Genetic analysis of glucocorticoid action in neoplastic lymphoid cells

Abstract

Certain murine lymphoma cells are killed upon exposure to high physiological or pharmacological doses of glucocorticoids. This unique type of cellular response has been used for selecting a series of glucocorticoid resistant clones. Three major phenotypes of resistance have been obtained with defects in steroid binding to the specific receptor or in the nuclear interaction of the receptor-steroid complex. Cell hybridization studies suggest that these defects reside in the receptor molecule itself rather than in any modulators associated with the receptor system. These phenotypes of resistance belong to the same complementation group and thus both the steroid binding site and the nuclear interaction site of the receptor molecule appear to be contained within the same molecular unit, probably within the same polypeptide chain.
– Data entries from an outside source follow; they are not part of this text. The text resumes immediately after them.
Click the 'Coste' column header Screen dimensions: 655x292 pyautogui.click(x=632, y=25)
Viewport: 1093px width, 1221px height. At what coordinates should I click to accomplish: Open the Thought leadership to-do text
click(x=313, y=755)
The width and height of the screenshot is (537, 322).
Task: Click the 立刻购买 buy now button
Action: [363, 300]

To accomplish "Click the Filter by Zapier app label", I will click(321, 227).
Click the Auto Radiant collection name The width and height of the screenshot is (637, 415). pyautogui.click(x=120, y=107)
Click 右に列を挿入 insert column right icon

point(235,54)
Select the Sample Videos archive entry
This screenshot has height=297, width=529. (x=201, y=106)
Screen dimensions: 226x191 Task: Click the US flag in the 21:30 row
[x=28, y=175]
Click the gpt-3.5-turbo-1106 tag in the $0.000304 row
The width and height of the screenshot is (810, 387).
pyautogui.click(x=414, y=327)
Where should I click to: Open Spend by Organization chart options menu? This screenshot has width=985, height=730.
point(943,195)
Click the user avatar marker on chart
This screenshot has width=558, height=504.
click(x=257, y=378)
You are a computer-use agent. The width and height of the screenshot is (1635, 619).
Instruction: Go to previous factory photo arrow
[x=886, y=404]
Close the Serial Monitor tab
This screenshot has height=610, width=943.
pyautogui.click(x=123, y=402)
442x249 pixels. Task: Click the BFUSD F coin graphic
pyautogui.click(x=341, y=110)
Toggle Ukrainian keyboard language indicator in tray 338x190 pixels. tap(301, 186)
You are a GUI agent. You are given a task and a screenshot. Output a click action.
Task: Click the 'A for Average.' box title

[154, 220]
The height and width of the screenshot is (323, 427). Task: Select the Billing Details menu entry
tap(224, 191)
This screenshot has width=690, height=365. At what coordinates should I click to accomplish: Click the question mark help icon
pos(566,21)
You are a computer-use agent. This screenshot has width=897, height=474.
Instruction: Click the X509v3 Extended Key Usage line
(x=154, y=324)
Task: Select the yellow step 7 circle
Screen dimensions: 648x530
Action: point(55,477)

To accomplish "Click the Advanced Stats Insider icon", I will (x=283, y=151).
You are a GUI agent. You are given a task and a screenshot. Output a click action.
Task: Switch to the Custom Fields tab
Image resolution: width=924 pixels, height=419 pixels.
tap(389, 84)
Hybrids between wild-type and resistant lymphoma cells are glucocorticoid sensitive. Resistance, however, arises quite frequently in these hybrids with a rate about 100-fold higher than in the parental wild-type cells. In the majority of individual hybrid cells, steroid resistance is acquired concomitantly with the loss of one chromosome. The cytotoxic glucocorticoid effect in lymphoma cells is related to the extent of receptor saturation. A critical amount of receptor has to be complexed with steroid for the response to occur. A series of cell genetic experiments show that the cytotoxic actions of glucocorticoids and cyclic AMP, although similar in extent and kinetics, occur by independent mechanisms. Nevertheless, pretreatment of wild-type lymphoma cells with dibutyryl cyclic AMP makes the cells more susceptible to the cytotoxic action of glucocorticoids.